Survivors marched around Rome and no cleric stopped to encourage them, Manson also reports: certainly bad news. The good news?

The solace that survivors and their supporters can take heart in: if not for their prophetic voices, this historic summit would never have happened. Even though the outcome was disappointing and demoralizing, the survivors forced these men to stop and finally start to reckon with the startling and sickening harm they have created and the damage they have unleashed.

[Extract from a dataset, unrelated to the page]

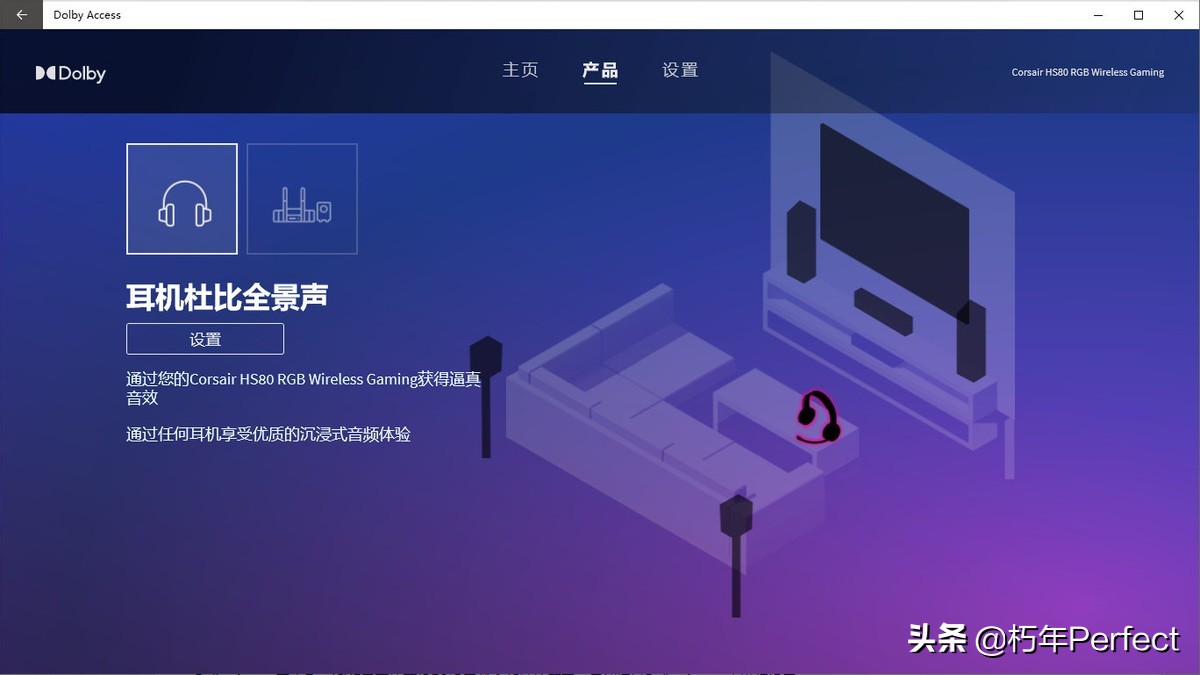Minimize the Dolby Access window

point(1097,15)
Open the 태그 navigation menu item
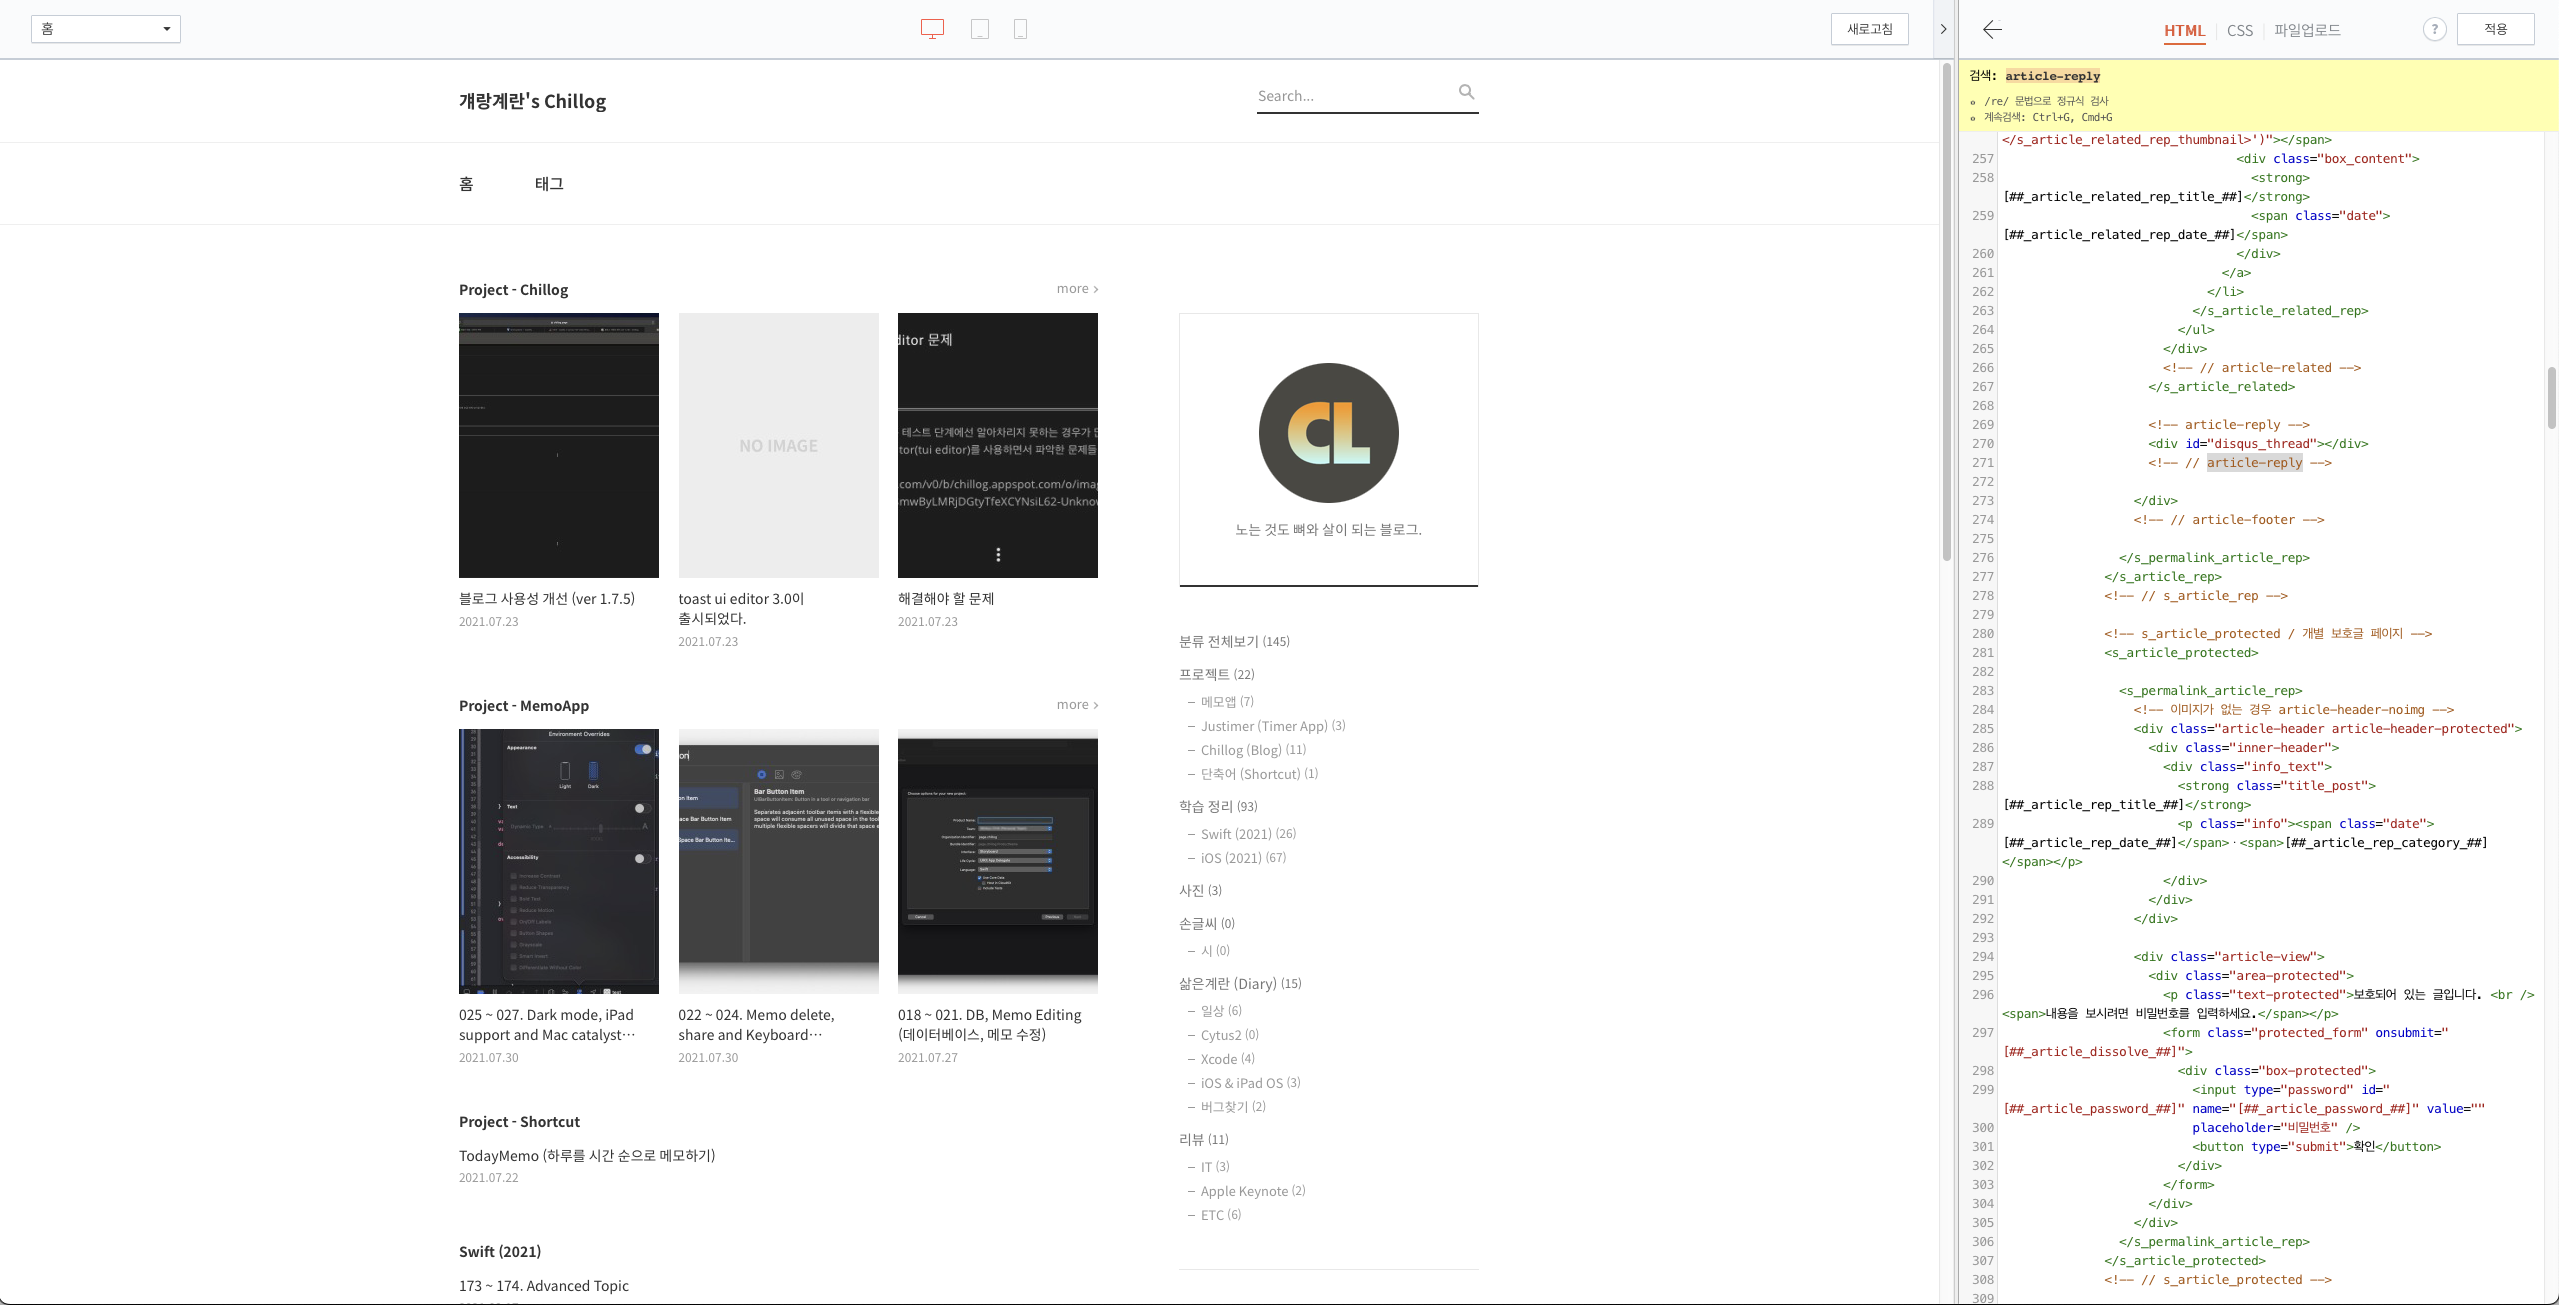 tap(549, 184)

Finally, from the global to the local, a front-page story in The Philadelphia Inquirer Wednesday reported the bad news – tragic, not just bad – that a young woman had been raped by a priest. The good news is the process. She went to the police two years ago when she learned he had been transferred to another parish. Was that made possible for her because of #MeToo, #ChurchToo, #CatholicToo? She knew what to do about rape. The priest was immediately “placed on administrative leave” by the Archdiocese, which cooperated with a year’s investigation leading to the arrest this week. The priests’ career includes an unexplained year’s leave of absence in 2010-2011, and the Archdiocesan website lists all places he served. Counseling and support services will be offered to the two most recent parishes . Good news or bad news? Better to know than not. And after all, it’s Lent.

4 Responses

  1. Romans 8:28. Prayers.

  2. Helen Bannan-Baurecht says:

    Very disturbing news that the leave of absences and transfers of abusive priests have been continuing into this decade. Very glad the latest victim spoke up–and to the police, not just the hierarchy. Offers of counseling are not as good as ending the abuser’s clerical career.

  3. Our new Bishop has sent official notice to Catholic menber’s that all reportings of sexual abuse are to be reported to proper police authorities.
    Hope this is becoming universal?

  4. Joanne Day says:

    He probably became a priest to run away from his psychological/psychiatric problems. Our seminaries are full of people in some state of unresolved sexuality.

    make great places for clandestine happenings. They alos make great hiding places for all kinds of deviants. I hope gay men can Open up the seminaries to women.